De esa declaración se originaron los ocho Objetivos de Desarrollo del Milenio, expresión sintética del irrenunciable anhelo de concretar un mundo sin pobreza y sin hambre, poblado de ciudadanos y ciudadanas en igualdad de oportunidades, con acceso a servicios cualificados de educación y salud, con un medio ambiente sostenible y una organización internacional sólida, capaz de promover el desarrollo de todas las naciones, grandes y pequeñas.
La Asamblea General de las Naciones Unidas hizo en septiembre del año pasado su primera evaluación sobre los avances hacia la consecución universal de los 8 objetivos, sus 18 metas y 48 indicadores. El documento final de la Cumbre Mundial 2005 manifiesta una profunda preocupación por la aplicación lenta y desigual de los objetivos convenidos. En el 2010 será el segundo momento de análisis, y en el 2015 se acabará el tiempo, la cumbre definitiva determinará cuántos y qué países lograron los objetivos, así como cuántos y cuáles obviaron conquistarlos.
Lo anterior es un tema que hemos conversado profundamente con los candidatos nicaragüenses que se están disputando el liderazgo gubernamental para el período 2007-2011. En compañía de mis colegas representantes de las agencias del Sistema de las Naciones Unidas acreditadas en Nicaragua: UNFPA, OPS, Unicef, UNESCO, PMA, FAO y PNUD, le expresamos a los aspirantes presidenciales del partido AC, y de las alianzas MRS, PLC, FSLN y ALN, la importancia y trascendencia de cumplir con los objetivos del milenio. Lo cierto es que uno ganará las elecciones el 5 de noviembre, y si el proceso es limpio y transparente —lo cual no pongo en duda—, gozará de una legitimidad internacional favorable para atraer el indispensable apoyo que la comunidad cooperante está presta a brindar.
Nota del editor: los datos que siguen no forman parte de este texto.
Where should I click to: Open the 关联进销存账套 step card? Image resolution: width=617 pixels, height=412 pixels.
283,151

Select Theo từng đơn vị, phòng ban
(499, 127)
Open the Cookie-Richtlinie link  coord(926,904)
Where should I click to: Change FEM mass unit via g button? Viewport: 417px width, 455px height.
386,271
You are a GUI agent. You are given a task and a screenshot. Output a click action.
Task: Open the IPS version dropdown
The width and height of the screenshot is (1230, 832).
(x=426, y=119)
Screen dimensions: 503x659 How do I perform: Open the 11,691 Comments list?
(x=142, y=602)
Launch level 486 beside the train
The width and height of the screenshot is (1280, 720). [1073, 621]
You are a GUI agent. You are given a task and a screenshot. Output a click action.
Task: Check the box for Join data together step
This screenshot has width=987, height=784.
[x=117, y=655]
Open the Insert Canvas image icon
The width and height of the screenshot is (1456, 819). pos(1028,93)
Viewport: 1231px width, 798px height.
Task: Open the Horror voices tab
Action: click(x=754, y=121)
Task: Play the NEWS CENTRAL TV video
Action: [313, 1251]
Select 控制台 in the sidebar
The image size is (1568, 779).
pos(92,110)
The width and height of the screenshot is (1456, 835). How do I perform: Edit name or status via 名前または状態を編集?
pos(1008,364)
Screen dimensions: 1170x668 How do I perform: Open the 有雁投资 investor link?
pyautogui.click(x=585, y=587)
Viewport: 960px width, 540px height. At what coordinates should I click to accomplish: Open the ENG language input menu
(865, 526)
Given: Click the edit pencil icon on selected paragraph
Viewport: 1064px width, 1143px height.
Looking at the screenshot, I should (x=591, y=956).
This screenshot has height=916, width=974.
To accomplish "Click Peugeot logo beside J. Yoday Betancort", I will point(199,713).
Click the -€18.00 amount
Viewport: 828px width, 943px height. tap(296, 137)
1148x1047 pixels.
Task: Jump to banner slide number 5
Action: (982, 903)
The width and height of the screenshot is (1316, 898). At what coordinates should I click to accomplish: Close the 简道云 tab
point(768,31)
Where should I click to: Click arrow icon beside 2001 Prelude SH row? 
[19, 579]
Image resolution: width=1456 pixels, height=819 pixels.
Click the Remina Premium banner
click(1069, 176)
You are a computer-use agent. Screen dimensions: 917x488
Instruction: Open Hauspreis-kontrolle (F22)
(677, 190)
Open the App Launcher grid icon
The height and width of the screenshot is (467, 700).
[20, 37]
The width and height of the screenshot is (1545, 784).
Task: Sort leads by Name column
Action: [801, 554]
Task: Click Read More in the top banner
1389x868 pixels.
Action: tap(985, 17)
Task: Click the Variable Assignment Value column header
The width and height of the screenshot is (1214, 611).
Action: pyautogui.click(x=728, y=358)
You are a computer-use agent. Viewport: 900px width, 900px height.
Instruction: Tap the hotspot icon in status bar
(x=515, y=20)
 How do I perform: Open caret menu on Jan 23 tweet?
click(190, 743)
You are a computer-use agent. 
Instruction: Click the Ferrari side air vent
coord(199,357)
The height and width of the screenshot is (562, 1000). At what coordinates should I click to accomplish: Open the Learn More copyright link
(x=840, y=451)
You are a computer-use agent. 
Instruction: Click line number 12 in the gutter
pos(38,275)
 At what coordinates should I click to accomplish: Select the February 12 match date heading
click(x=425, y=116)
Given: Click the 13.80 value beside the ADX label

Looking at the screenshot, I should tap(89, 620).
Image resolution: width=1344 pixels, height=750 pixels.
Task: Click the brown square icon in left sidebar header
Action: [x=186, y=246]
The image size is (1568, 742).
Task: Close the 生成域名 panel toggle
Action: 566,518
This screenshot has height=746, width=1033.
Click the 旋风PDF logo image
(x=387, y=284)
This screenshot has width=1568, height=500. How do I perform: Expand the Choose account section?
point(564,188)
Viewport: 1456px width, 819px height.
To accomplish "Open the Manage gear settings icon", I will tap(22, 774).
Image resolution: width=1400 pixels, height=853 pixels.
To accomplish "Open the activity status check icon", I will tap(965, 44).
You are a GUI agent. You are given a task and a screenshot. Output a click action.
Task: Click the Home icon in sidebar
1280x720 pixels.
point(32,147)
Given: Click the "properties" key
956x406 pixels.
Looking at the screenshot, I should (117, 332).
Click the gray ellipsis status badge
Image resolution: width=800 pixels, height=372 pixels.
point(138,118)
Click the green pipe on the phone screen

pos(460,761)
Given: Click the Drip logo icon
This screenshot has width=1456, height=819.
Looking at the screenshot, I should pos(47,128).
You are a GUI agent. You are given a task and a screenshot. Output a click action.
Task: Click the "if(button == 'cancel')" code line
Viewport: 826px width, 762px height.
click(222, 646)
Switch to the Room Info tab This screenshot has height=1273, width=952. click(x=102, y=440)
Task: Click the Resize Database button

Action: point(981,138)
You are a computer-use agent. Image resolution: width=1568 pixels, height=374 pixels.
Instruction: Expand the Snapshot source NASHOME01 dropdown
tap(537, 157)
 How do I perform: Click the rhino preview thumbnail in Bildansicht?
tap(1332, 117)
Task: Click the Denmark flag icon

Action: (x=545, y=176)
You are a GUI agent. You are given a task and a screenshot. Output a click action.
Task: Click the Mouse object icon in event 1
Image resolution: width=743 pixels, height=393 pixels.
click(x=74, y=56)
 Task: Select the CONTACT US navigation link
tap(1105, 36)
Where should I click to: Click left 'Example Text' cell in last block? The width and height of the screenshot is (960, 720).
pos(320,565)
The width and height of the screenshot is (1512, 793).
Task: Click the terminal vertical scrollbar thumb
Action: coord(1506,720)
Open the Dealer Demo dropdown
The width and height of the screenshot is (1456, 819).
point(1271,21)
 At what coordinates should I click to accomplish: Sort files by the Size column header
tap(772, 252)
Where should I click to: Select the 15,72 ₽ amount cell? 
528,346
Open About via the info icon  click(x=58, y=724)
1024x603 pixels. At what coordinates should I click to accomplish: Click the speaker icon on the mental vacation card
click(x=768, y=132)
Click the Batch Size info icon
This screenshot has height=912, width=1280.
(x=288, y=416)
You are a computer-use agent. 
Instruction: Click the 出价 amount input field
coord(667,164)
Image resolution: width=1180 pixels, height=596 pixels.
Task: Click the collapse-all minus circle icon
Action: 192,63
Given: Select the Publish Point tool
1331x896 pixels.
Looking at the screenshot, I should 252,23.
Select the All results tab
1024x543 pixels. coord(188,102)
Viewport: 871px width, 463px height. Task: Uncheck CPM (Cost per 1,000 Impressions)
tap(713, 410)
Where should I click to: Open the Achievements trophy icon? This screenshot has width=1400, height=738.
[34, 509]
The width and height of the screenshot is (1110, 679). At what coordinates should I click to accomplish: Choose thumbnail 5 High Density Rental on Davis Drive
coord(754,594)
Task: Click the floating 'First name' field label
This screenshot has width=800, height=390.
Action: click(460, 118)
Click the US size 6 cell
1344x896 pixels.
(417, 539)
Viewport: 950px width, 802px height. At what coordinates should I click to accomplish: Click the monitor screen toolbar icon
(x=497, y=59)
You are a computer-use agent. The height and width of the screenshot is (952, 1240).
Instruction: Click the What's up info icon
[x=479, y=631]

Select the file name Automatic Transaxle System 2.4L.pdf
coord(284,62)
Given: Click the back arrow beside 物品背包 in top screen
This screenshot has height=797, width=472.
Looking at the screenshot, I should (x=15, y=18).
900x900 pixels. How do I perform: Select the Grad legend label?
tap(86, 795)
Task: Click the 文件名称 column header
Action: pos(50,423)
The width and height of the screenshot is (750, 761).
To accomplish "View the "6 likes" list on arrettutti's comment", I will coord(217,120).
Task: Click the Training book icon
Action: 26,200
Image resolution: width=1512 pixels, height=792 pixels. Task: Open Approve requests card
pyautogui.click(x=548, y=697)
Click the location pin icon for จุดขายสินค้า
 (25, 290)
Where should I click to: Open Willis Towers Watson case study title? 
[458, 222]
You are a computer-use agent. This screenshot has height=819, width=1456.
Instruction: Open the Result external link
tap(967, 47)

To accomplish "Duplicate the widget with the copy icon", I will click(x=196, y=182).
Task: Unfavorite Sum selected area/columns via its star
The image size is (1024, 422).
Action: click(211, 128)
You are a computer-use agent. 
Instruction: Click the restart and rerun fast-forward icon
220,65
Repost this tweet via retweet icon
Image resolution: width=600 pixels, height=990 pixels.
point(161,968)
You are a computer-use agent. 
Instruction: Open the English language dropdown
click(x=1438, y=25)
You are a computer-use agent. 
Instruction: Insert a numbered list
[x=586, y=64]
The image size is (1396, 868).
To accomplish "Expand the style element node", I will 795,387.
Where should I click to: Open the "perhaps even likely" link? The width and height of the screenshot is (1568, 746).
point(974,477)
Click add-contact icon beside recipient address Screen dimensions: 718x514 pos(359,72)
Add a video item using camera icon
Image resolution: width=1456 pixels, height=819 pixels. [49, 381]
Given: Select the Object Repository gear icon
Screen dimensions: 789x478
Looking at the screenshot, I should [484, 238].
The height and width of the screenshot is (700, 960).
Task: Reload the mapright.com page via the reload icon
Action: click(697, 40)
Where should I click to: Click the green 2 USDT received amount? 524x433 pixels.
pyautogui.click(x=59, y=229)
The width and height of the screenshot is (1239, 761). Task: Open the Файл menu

Al próximo Jefe de Estado y Gobierno le corresponderá, en septiembre de 2010, subir al podio de la Asamblea General de la ONU para exponer la situación de Nicaragua frente al desafío de los objetivos del milenio. Y la realidad no es del todo promisoria. Si bien es cierto, Nicaragua ha avanzado en crear condiciones que le están permitiendo crecer económicamente, igualmente es cierto que los indicadores sociales siguen siendo de los más bajos de América Latina.
Por eso es que los objetivos del milenio deben ser parte esencial de la agenda económica y social del nuevo gobierno. No basta con que la economía crezca, lo importante es que crezca lo suficiente y con equidad. Tampoco basta con tener un sistema electoral aceptable, lo esencial es tener un sistema democrático que aporte sustantivamente al desarrollo, en todos los sentidos: político, económico, social y cultural. A eso apuntan los objetivos del milenio. Estamos de acuerdo en que la pobreza es un fenómeno complicado, difícil de erradicar, no obstante, es necesario darle coherencia a las políticas públicas, de lo contrario llegaremos al 2010 o al 2015 lamentándonos.
Cuando nos reunimos con los candidatos presidenciales les expresamos que el próximo período de gobierno será crucial para construir una plataforma que permita progresar con mayor velocidad en el camino hacia los objetivos del milenio, y no pensamos solamente en el Poder Ejecutivo, el papel que jugará la oposición política en la Asamblea Nacional será decisivo, el parlamento deberá ser colaborador y proactivo. No hay otra manera de avanzar.
Ahora que la campaña electoral ha entrado a su etapa final, estaremos ansiosos de conocer propuestas de gobierno con compromisos claros de los candidatos respecto a los Objetivos de Desarrollo del Milenio. Nosotros, en el Sistema de las Naciones Unidas mantenemos nuestra oferta de trabajo conjunto para que Nicaragua pueda llegar al 2015, informando al mundo que logró mejorar sustantivamente el nivel de vida de la población.